Il Codice Da Vinci,  nella classifica del New York Times,  è attualmente al primo posto nelle vendite delle edizioni tascabili e al nono per quelle rilegate, mentre in Italia si deve accontentare di un onesto quinto posto. I dati di vendita, sebbene così impressionanti per un libro del 2003, spiegano solo in parte il fenomeno del Codice Da Vinci: nel corso di questi ultimi tre anni, infatti, sono state pubblicate edizioni speciali, illustrate e a tiratura limitata, sono stati scritti libri che spiegano il segreto del Codice, che promettono di svelare verità e menzogne; guide complete e libri gioco con 501 domande sul best seller di Dan Brown e un’improbabile Taccuino di viaggio, uno strumento indispensabile per seguire le tracce dello studioso di iconologia nella sua fuga da Parigi a Londra.
Ron Howard, l’ex Ricky Cunningham di Happy Days, oggi con barbetta rossiccia e baffi e sempre più calvo; Tom Hanks invece coi capelli lunghi come a voler sfidare il tempo (compie 50 anni a settembre): oggi sono la coppia regista/attore più chiaccherata del momento, dato che il loro Codice Da Vinci, una produzione Sony da 125 milioni di dollari sta per uscire. Data fatidica per il thriller teologico è domani 19 maggio, due giorni dopo il debutto in anteprima e fuori concorso al Festival di Cannes. Non è chiaro ancora l’enorme giro d’affari che verrà creato dalla ruota mediatica legata all’uscita dell’opera cinematografica. Recentemente a Roma, proprio il mese scorso, destava qualche perplessità e stupore il maxi-manifesto pubblicitario del film (al costo di circa 100 mila euro al mese) sulla facciata della Chiesa di San Pantaleo, subito rimosso.
Acqua Sant’Anna personalizzerà 120 milioni di bottiglie veicolando attraverso le sue etichette un concorso ritaglia e vinci della durata di 60 giorni. Tra tutti coloro che invieranno le prove d’acquisto saranno estratti vari premi tra cui 60 raccolte dei titoli di Dan Brown (Il codice Da Vinci, Angeli e Demoni, La Verità del Ghiaccio). La promozione già on air dal primo di maggio su tutte le bottiglie da 1,5 litri e sarà supportata dal sito internet e da un’imponente campagna stampa ad hoc sui principali quotidiani e magazine nazionali. L’investimento è di oltre un milione di euro. La creatività della campagna è firmata dall’agenzia Between. Tim non è a meno, e offre la possibilità a tutti coloro che effettueranno una ricarica di vincere un viaggio a Parigi nelle locations del film, oltre che ad altri premi.
Per rimanere nel campo della tecnologia mobile Sony Ericsson offre la possibilità ai fan del film di testare la propria abilità e capacità di risolvere intrighi e grattacapi con una competizione mozzafiato on-line.

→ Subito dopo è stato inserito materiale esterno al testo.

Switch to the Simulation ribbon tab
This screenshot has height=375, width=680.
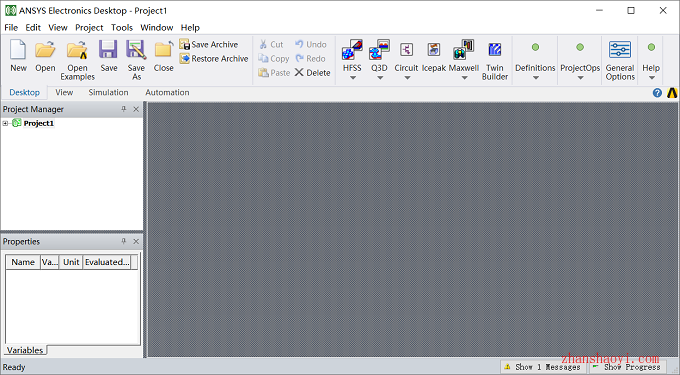pos(108,92)
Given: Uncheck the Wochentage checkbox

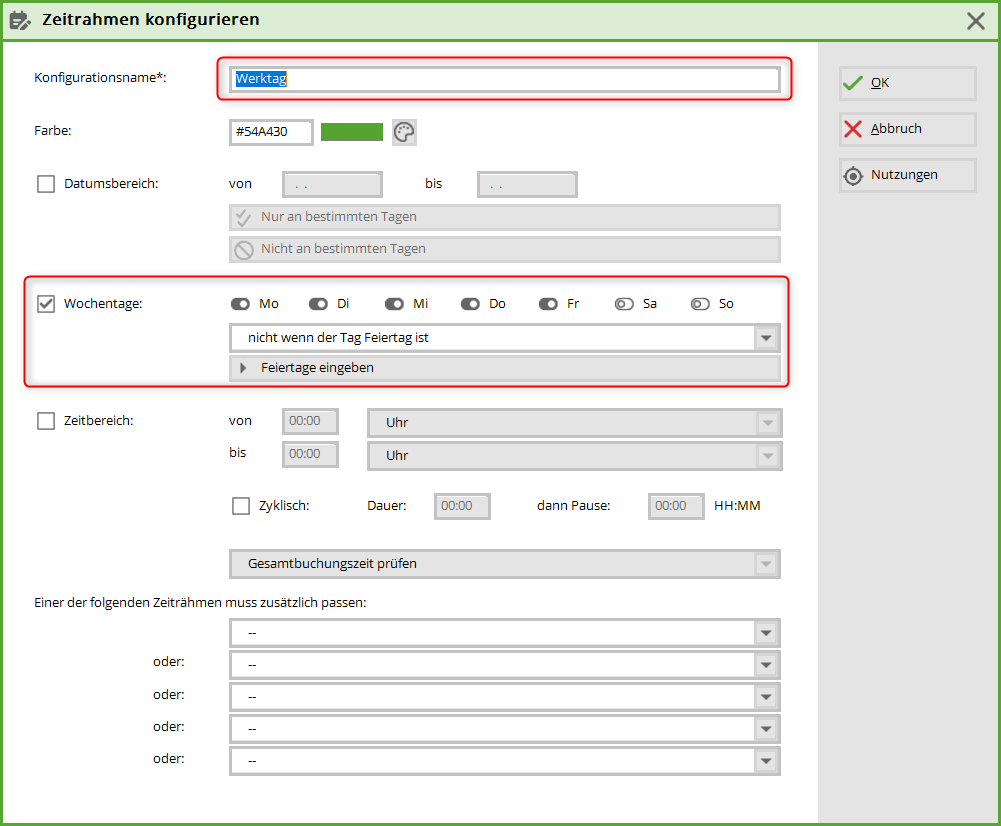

Il Codice Da Vinci Trail sarà disponibile in rete fino a metà giugno sul sito www.sonyericsson.com/davincicodetrail.
Un’ultima trovata dell’industria dei gadget legati al libro riguarda il cryptex, uno strumento con cui si possono mandare messaggi in codice. A proporlo è Encryptagifts. Si tratta della versione moderna e personalizzata del cryptex inventato da Leonardo da Vinci. Un contenitore che, una volta impostata una parola chiave, si apre solo quando le lettere al suo esterno sono nell’ordine esatto.
Il packaging è elegante, in legno, simbolo del genio immortale di Leonardo.
Il cryptex funziona in questo modo: per prima cosa bisogna selezionare un codice formato da sette caratteri, che può essere la risposta di una domanda, o un messaggio romantico, o il nome di una persona, o la data di nascita. Le possibilità sono quasi infinite. Poi, una volta scelto il codice segreto si faranno incidere i caratteri sullo stelo rotante. Chi riceverà il cryptex dovrà decifrare il codice. E solo una volta svelato potrà aprile lo scrigno contenente il tesoro, che può essere una nota personale, o anche soldi, gioielli. Il limite è solo dato dalla fantasia. Il cryptex di Encrypta è insomma una forma originale e ingegnosa per fare un regalo. Ma il modello originale studiato da Leonardo da Vinci era però un po’ più complesso e prevedeva un ostacolo in più: in caso di inserimento di un codice sbagliato, il tesoro contenuto nel cuore del cryptex si autodistruggeva.